> [EXTRAIT RETENU]
"""
Doctorant en sociologie à l’ EHESS/ ENS, Abdellali Hajjat est l’auteur du livre « Immigration postcoloniale et mémoire » aux éditions l’Harmattan.

Comment expliquez-vous historiquement en France cette injonction à l’intégration ?

Il faudrait d’abord définir ce que signifie ce terme. L’injonction à l’intégration est la « sommation », l’« obligation » pour les héritiers de l’immigration postcoloniale de s’intégrer pour pouvoir participer pleinement à la citoyenneté française, ce qui est vraiment irritant : pourquoi s’intégrer lorsqu’on est né et qu’on a toujours vécu en France ? A partir de quel moment est-on intégré ? A quoi doit-on s’intégrer ? On retrouve aujourd’hui cette injonction à travers plusieurs canaux. Par exemple, lorsqu’un étranger fait une demande naturalisation en vue de l’acquisition de la nationalité française, il doit passer par un entretien d’assimilation, doit faire la preuve de sa « francité », même si on ne sait pas trop ce que cela veut dire. Mais cette injonction s’exprime tous les jours, à l’école (la prohibition du port du voile étant une des formes les plus violentes), au travail, dans les médias (comme pendant la guerre du Golfe de 1991), bref, tout l’espace public et politique porte en lui cette « sommation ».

Historiquement, cette injonction est étroitement liée à la construction nationale française. En effet, elle s’est caractérisée par la volonté, de la part des groupes dominant le territoire, d’une véritable homogénéisation de la nation (à l’époque, les « autres » sont les Bretons, les Occitans, et autres « patois » locaux). La nation française n’a pas existé en tant que tel, comme s’il existait une continuité entre « nos ancêtres les Gaulois » et la France moderne. Cette continuité est une fiction nationaliste, parce que la nation française est le fruit d’un processus de « nationalisation », qui a marqué une rupture avec la Révolution française, et qui a connu une apogée sous la 3ème République. La nationalisation de la France est allée de pair avec une domination culturelle (le Français de la bourgeoisie parisienne), et les groupes dominés devaient s’assimiler, se transformer pour faire partie de la nation. Ainsi pour être citoyen français, il faut être « français », c’est-à-dire « culturellement » français, ce qui n’est qu’un euphémisme pour ne pas dire « racialement » français. Ainsi citoyenneté (l’exercice des droits et devoirs du citoyen) est liée à la nationalité (les attributs « culturels » d’un individu). En fait, l’injonction à l’intégration correspond à la nécessité de faire allégeance : il faut accepter les conditions des dominants pour faire partie du jeu. L’injonction à l’intégration est la solution indispensable pour la nation française pour résoudre un paradoxe insoluble sans elle : l’homogénéité culturelle est « menacée » par ces « autres » étrangers, il faut donc les assimiler pour résoudre ce « problème ». Nous héritons aujourd’hui de cette logique assimilationniste de la construction nationale française, et elle se combine avec la logique propre du rapport colonial.
"""
> [DONNÉES PRÉSENTÉES]
"""
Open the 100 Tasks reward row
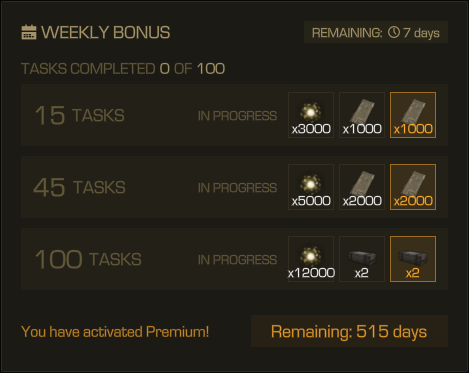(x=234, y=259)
"""
"""
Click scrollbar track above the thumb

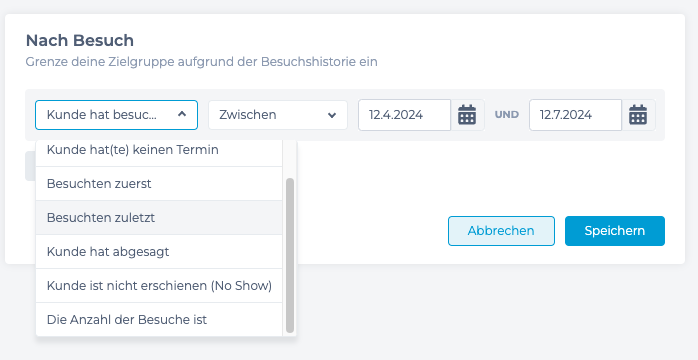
"""
> [CONSIGNES RÉDIGÉES]
A – Répondez brièvement à ces questions à partir de l'extrait sur l'injonction à l'intégration :
(i) Dans quel établissement Abdellali Hajjat est-il doctorant en sociologie ?
(ii) Par quel entretien doit passer un étranger qui demande sa naturalisation ?
(iii) Sous quel régime le processus de « nationalisation » a-t-il atteint son apogée ?
B – Poursuivez l'extrait sur l'injonction à l'intégration à partir de sa dernière phrase.
Les enregistrements n'ont aucun rapport avec l'extrait.

> [RÉPONSES ATTENDUES]
A –
(i) À l'EHESS/ENS.
(ii) Par un entretien d'assimilation.
(iii) Sous la 3ème République.

B –
Quel sens donnez-vous au terme intégration ?

Le mot intégration est polysémique et chacun met un peu ce qu’il veut à l’intérieur. Mais on peut retracer la généalogie du mot, et étudier les usages qui en est fait. Le mot intégration, dans le discours politique et médiatique, est arrivé dans le « marché symbolique » dans un contexte bien précis. Il vient succéder à d’autres termes qui ont perdu leur « valeur » sociale et politique : adaptation (des nouveaux ouvriers à l’ordre capitaliste et urbain du 19ème siècle), insertion (à l’entreprise) ou assimilation (des colonisés à la métropole). Ce dernier a perdu sa valeur à cause des connotations coloniales. Au moment de la remise en cause de l’ordre colonial, en particulier par le début de l’insurrection indépendantiste en Algérie, justifier la politique française en Algérie par une politique d’assimilation était devenue anachronique. C’est vers 1955 que Soustelle, nouveau gouverneur général d’Algérie, affirme que « la France a fait un choix : celui de l’intégration ». Ainsi, le concept d’intégration est venu légitimé la continuité de l’existence l’Algérie française.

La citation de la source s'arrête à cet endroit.